Sure, I immediately replied, no problem.
The next morning I got an email from the same friend, questioning my enthusiasm for the impending visit because I didn’t use any exclamation marks in my reply. She then told me that if there was some kind of problem on my end, if I didn’t really want her to visit, she would just stay in a hotel.
I immediately replied to my friend, offering up justification for my error in syntax. I was on the last leg of a 10 day business trip and exhausted, but believe me, despite my breach of appropriate exclamating, I was truly looking forward to seeing her.
After I hit the send button, I realized that I had just offered up an apology for punctuation.
Punctuation.
This is where the Internet and social media has brought us. We are so busy living life in threads-of-140-characters-or-less and those characters have oodles of subtext in them, that even punctuation is up for interpretation.
Social media has offered us the chance to connect with people, people whom, without social media, we would never be in contact with, or wouldn’t even know in some cases. That’s a great and wonderful thing. I absolutely love that I have been able to reconnect with high school and college friends, former colleagues, childhood friends. Social media has even brought new friends into my life, people I don’t know IRL or haven’t seen in a long time, but with whom I have a very definite connection, a closeness that I never would have found without social media.
The downside is that a large chunk of our communications with others are done via social media or text message. There is no tone of voice, there is no context.
We have moved into a society that spends an inordinate amount of time reading into things, rather than just reading them. We disagree more easily than we would if we had to sit face to face and make eye contact, we call each other names, we automatically write off anyone who doesn’t share our views as being misinformed, manipulated or just stupid. A one-sentence remark about something like a TV show can spark a 50-comment long thread arguing the validity of skateboarding, food choices or any other myriad of things. A choice of punctuation causes us to think that someone is perhaps thinking something they are not saying.
We’ve got to learn to just read and stop reading into so much.
I am just as guilty of this as anyone. I have been blogging for about 3 years now. I have always smarted at the lack of comments I get on my personal blog. I blog mostly about our family’s experiences with autism and while I have a very dedicated group of regular readers, who are mostly my family and friends, I have never understood why my posts do not generate lots of comments. I see similar blogs that generate oodles of backtalk. I read into my empty comments page at the end of my blog. I assume people are not reading, or they are not liking what they read because they don’t say anything about it.
I am reading into no text. At least my friend is reading into something, I read into nothing. Touché.
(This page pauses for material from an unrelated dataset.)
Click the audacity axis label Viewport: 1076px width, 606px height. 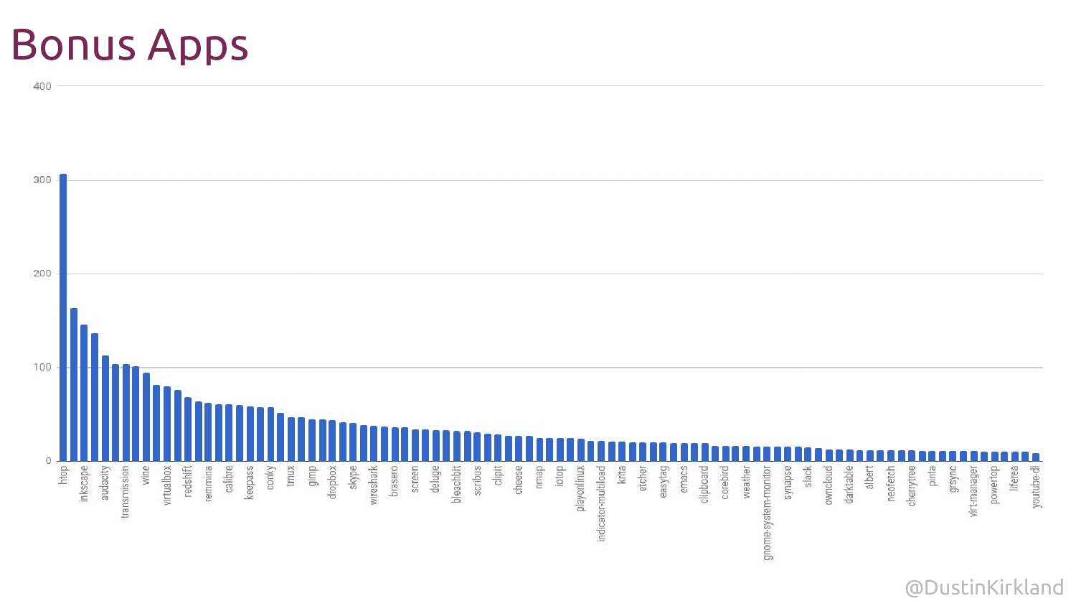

Seriously, though, we’ve all got to stop reading into things so much, we’ve got to stop projecting qualities onto people based on what they say or don’t say. I don’t mind good discourse now and again. If that is your thing, great, but we have to just stop assuming that because people think differently than us, because they react or don’t react or don’t express whatever emotion, view we would like them to, that it means they are saying something negative about us.
Read the text and leave the subtext at home.